The general ledger is the heart of the financial function of your company. All processing you do eventually reflects in the general ledger.

General Ledger Overview

The general ledger is the heart of the financial function of your company. All processing you do eventually reflects in the general ledger. You therefore have to ensure that you implement this module in the most beneficial and efficient manner.

General Ledger Elements

The general ledger structure contains many elements. Some of these elements are common to other modules.

Accounting Periods

Time is a critical element of the general ledger. Your business activity occurs in a legislated timeframe. The time elements are a financial year and a financial period.

A financial year consists of 12 financial periods. You specify each period's dates. When you enter a transaction, you have to enter its date, and the system allocates the transaction to the relevant period.

The system keeps transactions and balances for five financial years. You can close periods to prevent processing in older periods. You can purge the first year's balances and transactions at any stage.

You can block periods you do not wish to use currently. By blocking a period, you ensure no one uses the period inadvertently. Alternatively, you can choose which agents can work in which periods.

When you start using the system, which year should you use for the current year? Usually, you would use the second year for the current year, so that you could put last year's balances in the first year. You can enter last year's balances as a single balance in the last period of the year, or as monthly balances.

General Ledger Accounts

Besides time, the other major element in the general ledger is the division of all activity into general ledger accounts. A general ledger account represents a particular business activity, such as a bank account, a sales account, an expense account, and so on.

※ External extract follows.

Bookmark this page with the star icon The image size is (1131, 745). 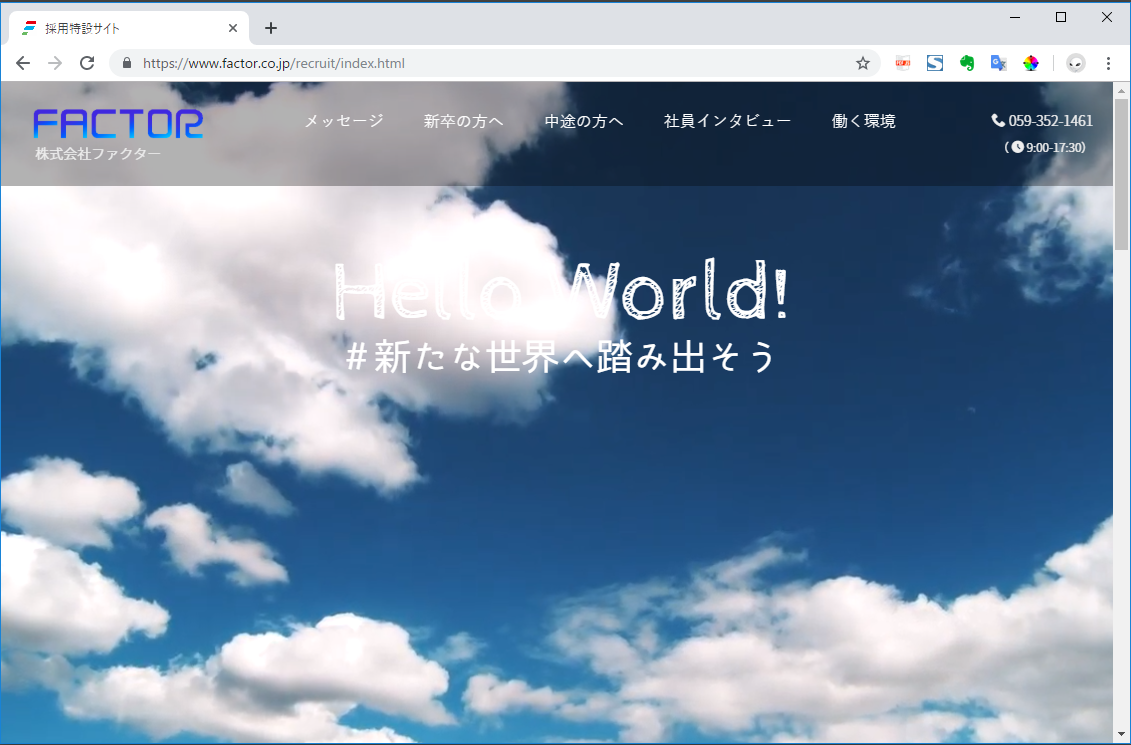[x=863, y=63]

General accounting practice classifies accounts by account types, which enable the production of legislated reports such as the income statement, the trial balance, and the balance sheet. The system takes care of all the complexities involved in producing these reports. All you have to do is allocate the correct account type to each general ledger account.

When you create a new company, you can choose a default chart of accounts from a list of standard ones. The system then creates these general ledger accounts for you. You can add, delete, or modify these accounts in any manner.

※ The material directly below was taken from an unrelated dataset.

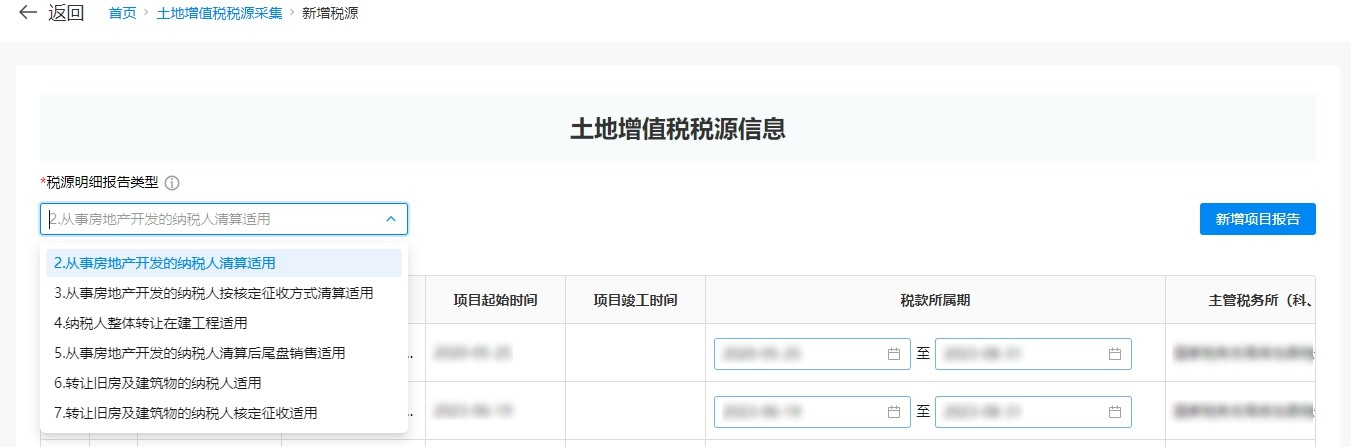Screen dimensions: 1351x447
Task: Click the 项目起始时间 column header
Action: 495,300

You also choose, when you create a company, whether to use account numbers or not. The system does not require the use of account numbers, but you can use them if you wish to. If you do not want to use account numbers, the system uses the account description as the account number in the standard charts of accounts.

Whenever you enter an accounting transaction, whether you are working in the general ledger module or not, the system updates general ledger accounts. If you are working outside the general ledger module, the system generates a general ledger transaction, so that you can see the source of the values in the general ledger account.

The system also keeps a balance per period for each general ledger account.


You can create branch codes and attach these to general ledger accounts. You can then produce reports by ranging on branch codes (or not).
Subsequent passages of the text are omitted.